_Task instructions_. The entries below contain a line with "You are a GUI agent. The screenshot is 902×2576." and a line with "here (495, 2421)". Retype exactly everything from the first down to the second, both included, and nothing else.

═══ Data shown

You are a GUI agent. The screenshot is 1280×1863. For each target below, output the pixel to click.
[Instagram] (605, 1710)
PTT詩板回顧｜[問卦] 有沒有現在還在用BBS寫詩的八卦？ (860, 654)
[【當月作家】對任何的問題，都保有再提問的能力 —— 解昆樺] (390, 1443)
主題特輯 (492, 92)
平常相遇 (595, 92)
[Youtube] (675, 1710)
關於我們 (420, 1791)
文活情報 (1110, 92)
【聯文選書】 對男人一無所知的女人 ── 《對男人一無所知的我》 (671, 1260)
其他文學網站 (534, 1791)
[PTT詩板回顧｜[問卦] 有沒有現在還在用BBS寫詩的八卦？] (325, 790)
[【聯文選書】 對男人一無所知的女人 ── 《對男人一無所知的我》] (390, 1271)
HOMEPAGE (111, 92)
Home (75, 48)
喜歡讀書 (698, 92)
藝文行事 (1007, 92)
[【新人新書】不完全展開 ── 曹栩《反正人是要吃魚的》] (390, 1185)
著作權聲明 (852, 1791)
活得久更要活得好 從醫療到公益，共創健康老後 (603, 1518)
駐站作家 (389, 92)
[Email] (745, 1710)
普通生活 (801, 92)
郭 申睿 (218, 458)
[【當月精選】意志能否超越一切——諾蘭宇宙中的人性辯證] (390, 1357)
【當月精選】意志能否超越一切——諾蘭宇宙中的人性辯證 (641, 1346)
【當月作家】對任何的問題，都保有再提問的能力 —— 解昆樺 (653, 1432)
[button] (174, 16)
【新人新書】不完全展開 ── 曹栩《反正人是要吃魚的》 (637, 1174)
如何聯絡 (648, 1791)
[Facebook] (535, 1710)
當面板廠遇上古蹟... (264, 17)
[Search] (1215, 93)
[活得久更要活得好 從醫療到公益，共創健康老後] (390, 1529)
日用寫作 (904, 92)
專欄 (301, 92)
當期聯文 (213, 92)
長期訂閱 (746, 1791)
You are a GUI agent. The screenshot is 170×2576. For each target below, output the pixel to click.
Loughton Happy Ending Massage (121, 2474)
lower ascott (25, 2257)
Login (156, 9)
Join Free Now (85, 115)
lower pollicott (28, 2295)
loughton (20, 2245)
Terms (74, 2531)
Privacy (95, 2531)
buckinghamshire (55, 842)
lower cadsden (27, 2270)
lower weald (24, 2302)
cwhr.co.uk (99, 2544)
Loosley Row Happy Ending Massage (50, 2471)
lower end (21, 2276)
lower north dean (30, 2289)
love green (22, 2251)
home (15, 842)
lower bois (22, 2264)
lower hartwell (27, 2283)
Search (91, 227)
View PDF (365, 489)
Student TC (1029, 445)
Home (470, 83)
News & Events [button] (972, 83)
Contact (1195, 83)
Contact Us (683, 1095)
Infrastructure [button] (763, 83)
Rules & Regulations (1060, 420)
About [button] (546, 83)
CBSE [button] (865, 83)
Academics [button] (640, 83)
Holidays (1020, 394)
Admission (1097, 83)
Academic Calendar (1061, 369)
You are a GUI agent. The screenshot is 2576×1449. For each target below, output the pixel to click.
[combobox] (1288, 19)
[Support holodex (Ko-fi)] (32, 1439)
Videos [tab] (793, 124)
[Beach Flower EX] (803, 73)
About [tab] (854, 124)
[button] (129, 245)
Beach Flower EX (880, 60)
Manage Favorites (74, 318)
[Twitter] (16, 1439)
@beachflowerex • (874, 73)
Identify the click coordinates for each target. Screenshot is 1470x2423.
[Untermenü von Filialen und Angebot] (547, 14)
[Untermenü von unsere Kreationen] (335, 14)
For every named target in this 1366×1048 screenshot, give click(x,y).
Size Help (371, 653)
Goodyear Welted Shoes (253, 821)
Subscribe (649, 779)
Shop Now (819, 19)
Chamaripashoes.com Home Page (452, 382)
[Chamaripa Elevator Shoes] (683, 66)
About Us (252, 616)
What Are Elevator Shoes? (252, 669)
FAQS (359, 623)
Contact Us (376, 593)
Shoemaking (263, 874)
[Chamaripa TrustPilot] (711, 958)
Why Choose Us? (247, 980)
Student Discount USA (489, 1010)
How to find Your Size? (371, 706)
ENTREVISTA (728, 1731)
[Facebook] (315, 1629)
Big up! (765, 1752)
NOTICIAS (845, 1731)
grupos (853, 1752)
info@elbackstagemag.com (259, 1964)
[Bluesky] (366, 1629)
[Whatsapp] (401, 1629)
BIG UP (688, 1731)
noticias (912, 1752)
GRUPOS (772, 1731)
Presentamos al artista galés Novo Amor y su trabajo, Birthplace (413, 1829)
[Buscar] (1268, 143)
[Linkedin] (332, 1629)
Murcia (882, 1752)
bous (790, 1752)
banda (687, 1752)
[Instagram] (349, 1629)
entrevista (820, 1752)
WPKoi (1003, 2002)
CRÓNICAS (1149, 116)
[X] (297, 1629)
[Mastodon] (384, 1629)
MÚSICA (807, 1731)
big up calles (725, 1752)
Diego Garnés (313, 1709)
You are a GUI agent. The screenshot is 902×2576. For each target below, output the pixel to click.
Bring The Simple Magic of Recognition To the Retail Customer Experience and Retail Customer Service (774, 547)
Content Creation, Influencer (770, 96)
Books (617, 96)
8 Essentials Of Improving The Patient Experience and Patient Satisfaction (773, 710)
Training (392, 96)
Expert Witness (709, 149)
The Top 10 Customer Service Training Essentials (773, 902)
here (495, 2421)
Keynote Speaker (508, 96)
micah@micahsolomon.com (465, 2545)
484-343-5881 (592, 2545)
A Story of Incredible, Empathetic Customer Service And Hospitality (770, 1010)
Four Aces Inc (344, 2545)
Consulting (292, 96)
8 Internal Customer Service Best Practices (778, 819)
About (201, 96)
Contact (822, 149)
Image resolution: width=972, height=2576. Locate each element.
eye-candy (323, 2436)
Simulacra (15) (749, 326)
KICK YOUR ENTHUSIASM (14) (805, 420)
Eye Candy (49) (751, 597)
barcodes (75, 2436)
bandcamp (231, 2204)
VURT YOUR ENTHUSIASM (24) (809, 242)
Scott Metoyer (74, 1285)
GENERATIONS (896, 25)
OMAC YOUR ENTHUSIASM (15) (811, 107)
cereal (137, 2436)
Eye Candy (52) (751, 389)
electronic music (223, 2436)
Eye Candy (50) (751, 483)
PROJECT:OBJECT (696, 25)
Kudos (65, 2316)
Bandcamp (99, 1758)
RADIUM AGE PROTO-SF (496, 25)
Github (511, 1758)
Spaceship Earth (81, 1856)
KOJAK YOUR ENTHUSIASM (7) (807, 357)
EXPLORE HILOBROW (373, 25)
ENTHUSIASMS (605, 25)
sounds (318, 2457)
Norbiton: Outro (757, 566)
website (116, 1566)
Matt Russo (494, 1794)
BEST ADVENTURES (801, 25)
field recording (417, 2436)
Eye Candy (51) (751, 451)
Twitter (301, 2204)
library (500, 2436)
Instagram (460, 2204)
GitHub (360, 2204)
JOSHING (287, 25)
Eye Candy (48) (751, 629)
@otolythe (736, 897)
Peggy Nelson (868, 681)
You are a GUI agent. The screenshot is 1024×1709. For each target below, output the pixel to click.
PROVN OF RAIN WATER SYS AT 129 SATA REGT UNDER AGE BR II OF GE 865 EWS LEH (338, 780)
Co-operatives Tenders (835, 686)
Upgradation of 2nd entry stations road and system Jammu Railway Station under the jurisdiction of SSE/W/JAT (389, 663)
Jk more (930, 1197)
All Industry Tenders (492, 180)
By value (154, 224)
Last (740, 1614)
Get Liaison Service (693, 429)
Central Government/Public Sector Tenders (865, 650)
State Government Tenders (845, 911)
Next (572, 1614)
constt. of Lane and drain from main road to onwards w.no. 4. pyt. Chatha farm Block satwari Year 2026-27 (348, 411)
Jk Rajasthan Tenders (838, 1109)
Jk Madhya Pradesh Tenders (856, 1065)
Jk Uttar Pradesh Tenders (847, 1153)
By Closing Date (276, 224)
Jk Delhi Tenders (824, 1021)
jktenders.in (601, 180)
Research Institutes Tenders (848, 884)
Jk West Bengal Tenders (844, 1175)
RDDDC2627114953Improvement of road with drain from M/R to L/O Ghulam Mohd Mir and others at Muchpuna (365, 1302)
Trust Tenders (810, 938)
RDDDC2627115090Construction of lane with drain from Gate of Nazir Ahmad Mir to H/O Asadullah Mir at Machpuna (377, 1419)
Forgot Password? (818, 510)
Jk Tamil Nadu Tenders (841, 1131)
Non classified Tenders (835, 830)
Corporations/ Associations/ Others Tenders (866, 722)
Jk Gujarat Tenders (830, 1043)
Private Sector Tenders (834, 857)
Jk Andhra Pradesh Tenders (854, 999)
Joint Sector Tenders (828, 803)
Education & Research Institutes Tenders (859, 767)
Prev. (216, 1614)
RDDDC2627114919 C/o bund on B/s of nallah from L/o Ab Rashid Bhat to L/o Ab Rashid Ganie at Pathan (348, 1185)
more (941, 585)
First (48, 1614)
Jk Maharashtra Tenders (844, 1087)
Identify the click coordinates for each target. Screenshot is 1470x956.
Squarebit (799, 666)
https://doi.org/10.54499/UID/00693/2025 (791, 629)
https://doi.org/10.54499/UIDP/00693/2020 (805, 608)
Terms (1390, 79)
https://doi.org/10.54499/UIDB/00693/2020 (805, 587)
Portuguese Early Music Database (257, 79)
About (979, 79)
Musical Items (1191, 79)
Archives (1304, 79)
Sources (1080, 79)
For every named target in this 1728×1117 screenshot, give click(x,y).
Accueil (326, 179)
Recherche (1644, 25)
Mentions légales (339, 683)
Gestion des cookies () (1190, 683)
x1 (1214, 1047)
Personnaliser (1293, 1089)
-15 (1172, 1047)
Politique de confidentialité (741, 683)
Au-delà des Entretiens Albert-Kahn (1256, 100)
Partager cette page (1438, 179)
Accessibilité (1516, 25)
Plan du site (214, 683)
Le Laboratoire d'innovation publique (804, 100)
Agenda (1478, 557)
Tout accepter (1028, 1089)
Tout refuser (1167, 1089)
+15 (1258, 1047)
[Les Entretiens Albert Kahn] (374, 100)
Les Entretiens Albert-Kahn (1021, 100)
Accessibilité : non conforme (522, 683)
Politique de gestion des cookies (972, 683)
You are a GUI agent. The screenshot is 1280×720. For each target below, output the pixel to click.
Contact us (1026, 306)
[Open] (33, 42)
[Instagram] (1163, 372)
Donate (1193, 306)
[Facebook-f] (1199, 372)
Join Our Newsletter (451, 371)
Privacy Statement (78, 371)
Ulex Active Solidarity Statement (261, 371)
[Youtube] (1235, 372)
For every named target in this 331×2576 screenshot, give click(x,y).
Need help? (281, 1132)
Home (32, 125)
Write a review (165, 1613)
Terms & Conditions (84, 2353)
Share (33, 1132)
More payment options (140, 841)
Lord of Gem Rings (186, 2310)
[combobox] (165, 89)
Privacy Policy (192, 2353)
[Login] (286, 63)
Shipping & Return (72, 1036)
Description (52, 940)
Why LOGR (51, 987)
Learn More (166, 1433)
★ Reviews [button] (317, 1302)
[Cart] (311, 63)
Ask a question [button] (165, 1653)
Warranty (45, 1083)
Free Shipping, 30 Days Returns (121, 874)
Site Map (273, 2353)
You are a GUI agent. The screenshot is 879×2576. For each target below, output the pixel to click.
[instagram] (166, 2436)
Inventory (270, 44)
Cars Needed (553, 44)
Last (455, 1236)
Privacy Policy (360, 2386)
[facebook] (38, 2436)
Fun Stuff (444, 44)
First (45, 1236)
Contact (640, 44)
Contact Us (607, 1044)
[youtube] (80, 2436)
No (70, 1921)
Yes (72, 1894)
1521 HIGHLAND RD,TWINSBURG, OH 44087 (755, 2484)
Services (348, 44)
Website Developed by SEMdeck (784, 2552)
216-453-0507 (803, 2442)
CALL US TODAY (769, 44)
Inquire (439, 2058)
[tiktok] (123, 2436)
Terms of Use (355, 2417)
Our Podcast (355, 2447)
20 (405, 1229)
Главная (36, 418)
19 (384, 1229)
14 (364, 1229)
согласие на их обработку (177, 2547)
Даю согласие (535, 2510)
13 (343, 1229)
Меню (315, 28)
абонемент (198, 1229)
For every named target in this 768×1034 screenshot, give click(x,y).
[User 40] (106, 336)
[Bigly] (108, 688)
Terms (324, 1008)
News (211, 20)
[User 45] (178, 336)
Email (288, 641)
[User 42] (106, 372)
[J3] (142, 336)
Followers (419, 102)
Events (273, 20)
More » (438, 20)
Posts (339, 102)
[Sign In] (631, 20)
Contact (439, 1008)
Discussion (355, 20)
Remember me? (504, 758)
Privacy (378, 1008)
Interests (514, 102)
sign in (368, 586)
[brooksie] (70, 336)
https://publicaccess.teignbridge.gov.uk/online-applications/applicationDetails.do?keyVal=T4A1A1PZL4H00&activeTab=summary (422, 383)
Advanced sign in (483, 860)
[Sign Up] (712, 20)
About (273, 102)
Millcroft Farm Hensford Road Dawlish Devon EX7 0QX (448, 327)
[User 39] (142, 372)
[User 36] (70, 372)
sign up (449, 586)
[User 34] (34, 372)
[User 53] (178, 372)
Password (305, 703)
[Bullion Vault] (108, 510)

══════

_Result below_.
You are a GUI agent. The screenshot is 902×2576. For each target below, output the pixel to click.
Bring The Simple Magic of Recognition To the Retail Customer Experience and Retail Customer Service (774, 547)
Content Creation, Influencer (770, 96)
Books (617, 96)
8 Essentials Of Improving The Patient Experience and Patient Satisfaction (773, 710)
Training (392, 96)
Expert Witness (709, 149)
The Top 10 Customer Service Training Essentials (773, 902)
here (495, 2421)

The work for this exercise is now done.